Yesterday, after a cycle of moving between an ice cold pool (mind you, it’s 20 degrees outside where I am!) and a 113 degree natural mineral spring 7 times, Mojo Mentor Tricia Barrett and I sat by a waterfall at Harbin. The river that creates this waterfall parts two trees- an oak tree and a fig tree. The flow of water is arguably the most creative and destructive force in nature. Just look at the Grand Canyon. You would think these two beautiful trees would be at the mercy of this river, as it flows down the mountain. Surely, the powerful force of water would override a living thing’s desire to live and thrive.
Strength in Roots
And yet, this has not happened. These trees stand tall, roots exposed and subjected to a constant flow of the river, because these trees are deeply rooted into Mama Earth. Even though the sand and clay beneath these roots has been washed away, these strong, steadfast roots hold the trees upright.
I think these tree roots and the waterfall that flows over them are a fitting metaphor for life. Sure, it’s exciting to stay in your mind. Magic can happen in the mind- beautiful thoughts, passionate creations, conversations with yourself and the Universe. But unless you root your mind and spirit into your body and the earth, you risk allowing any potentially destructive force to sweep you downstream. Unless you’re grounded, every little crisis can tip you over by pushing you with a feather. Every breeze of change, transition, or trauma can unravel you. But if your mind and spirit rest upon well-grounded roots, you can weather any storm.

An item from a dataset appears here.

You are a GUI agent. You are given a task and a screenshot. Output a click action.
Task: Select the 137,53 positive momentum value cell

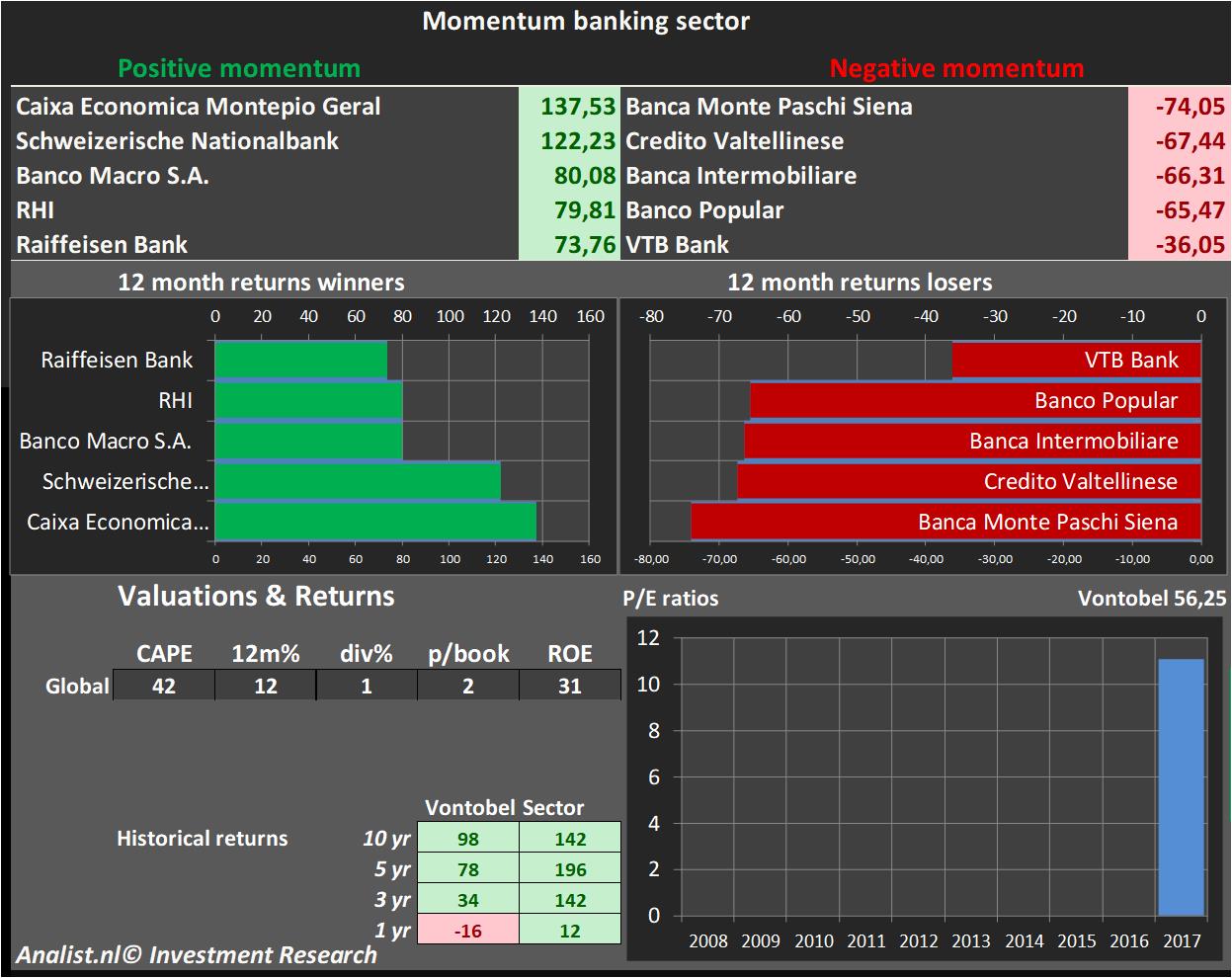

I don’t know about you, Pinkies, but I’m committed to growing stronger roots and would love to hear your wisdom about how to best accomplish this. I know so many of you are Pink Gods and Goddesses when it comes to staying grounded, and I know others of you are just like me- flying around the astral planes and wishing to feel more connected with your body and yourself. Please share your journey, your wisdom, and any thoughts this might stir up for you.